=== Document text ===

This amendment explicitly places child security front and centre in this Bill. In other legislation involving the internet and digital issues, such as the Online Safety Bill, the Government have imposed more onerous duties on those delivering services to children than to adults. This amendment would be entirely consistent with that approach—very much in the spirit of understanding that our children and young people are more vulnerable and therefore need more protection from harms.
I turn next to Amendment 5. The eagle-eyed among your Lordships will spot that it is very similar to Amendment 4, proposed by the noble Baroness, Lady Merron, and set out very elegantly by the noble Lord, Lord Bassam. In fact, I would suggest that, largely, its construction is better than ours because they managed to do the same thing in fewer words. I will speak to Amendment 5 but my comments apply to Amendment 4 as well.

=== Dataset content ===

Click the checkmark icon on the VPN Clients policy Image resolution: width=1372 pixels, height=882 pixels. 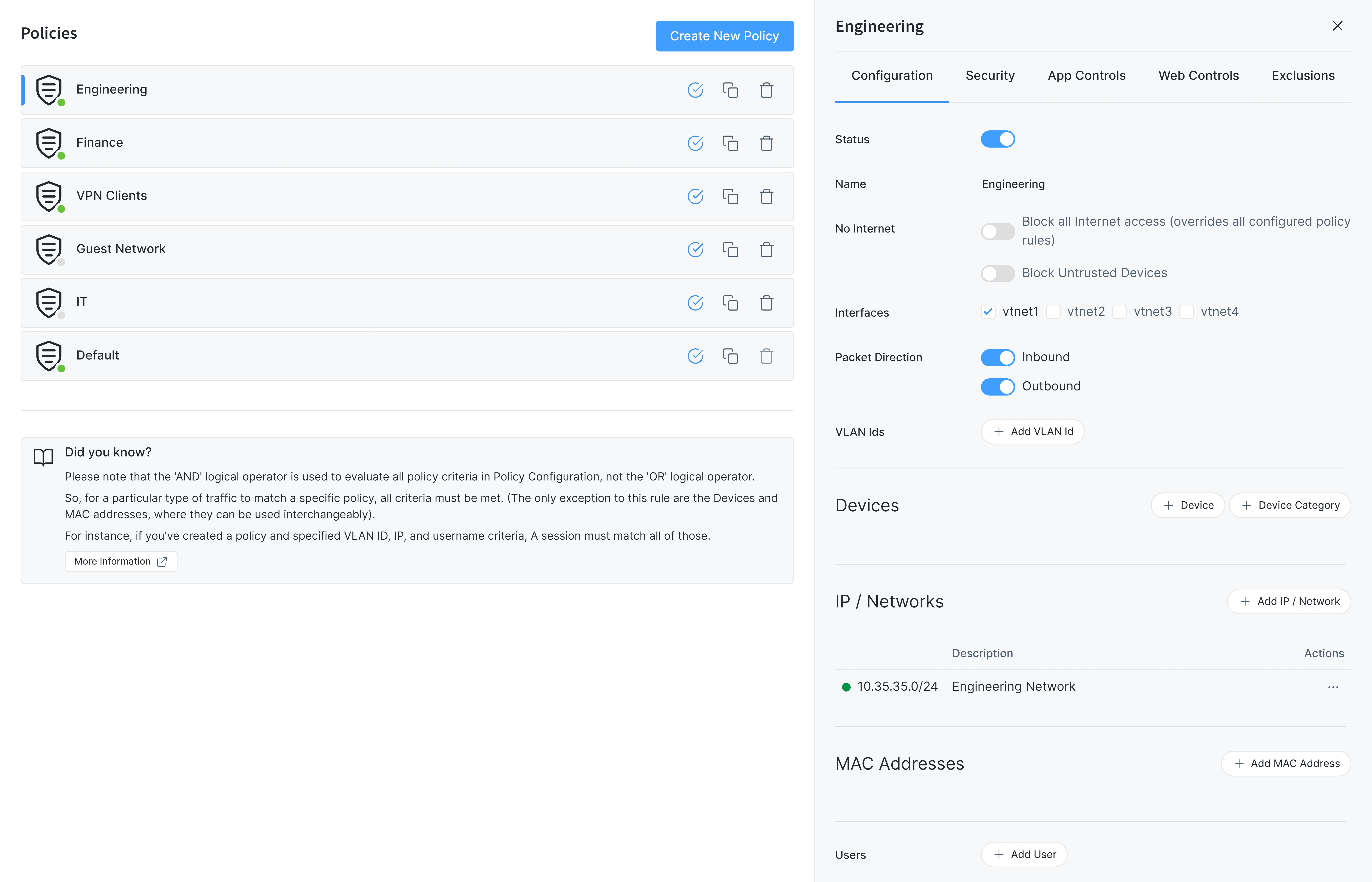click(695, 196)
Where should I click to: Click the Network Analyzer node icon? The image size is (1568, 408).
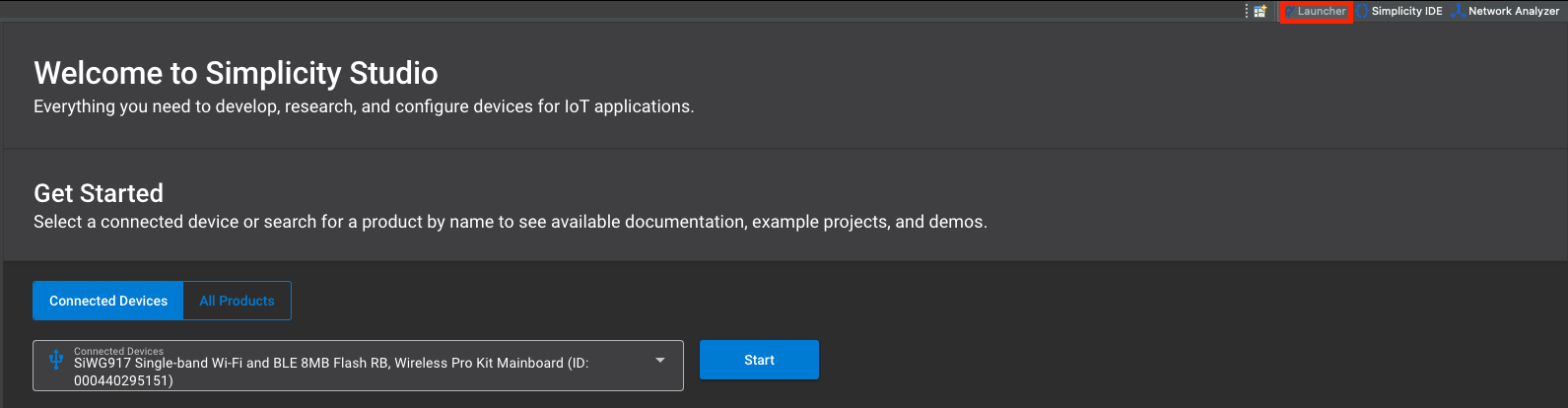1458,12
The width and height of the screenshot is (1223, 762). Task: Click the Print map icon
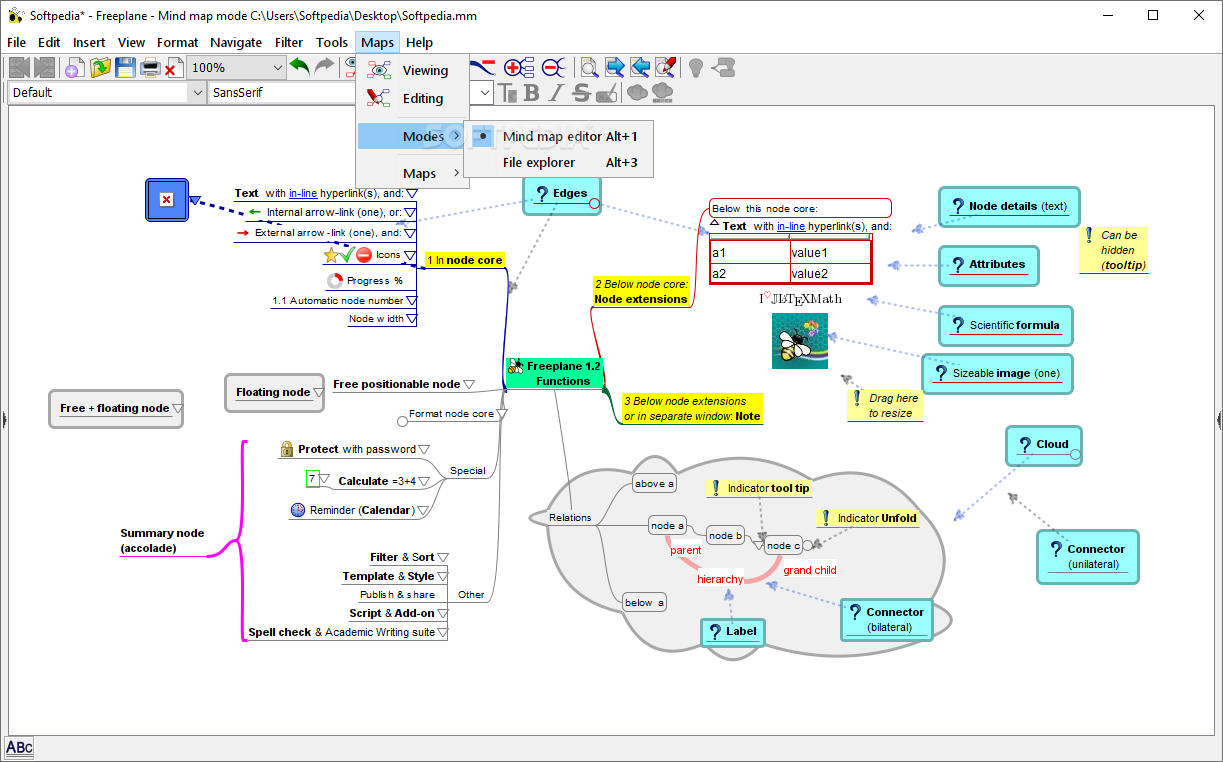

===

Written request 1 → In the debate excerpt, who proposed Amendment 4?
Written request 2 → Duplicate the part of the debate excerpt that opens with the words containing "This amendment explicitly" and closes with "protection from harms.".

Complete answer 1 → The noble Baroness, Lady Merron.

Complete answer 2 →
This amendment explicitly places child security front and centre in this Bill. In other legislation involving the internet and digital issues, such as the Online Safety Bill, the Government have imposed more onerous duties on those delivering services to children than to adults. This amendment would be entirely consistent with that approach—very much in the spirit of understanding that our children and young people are more vulnerable and therefore need more protection from harms.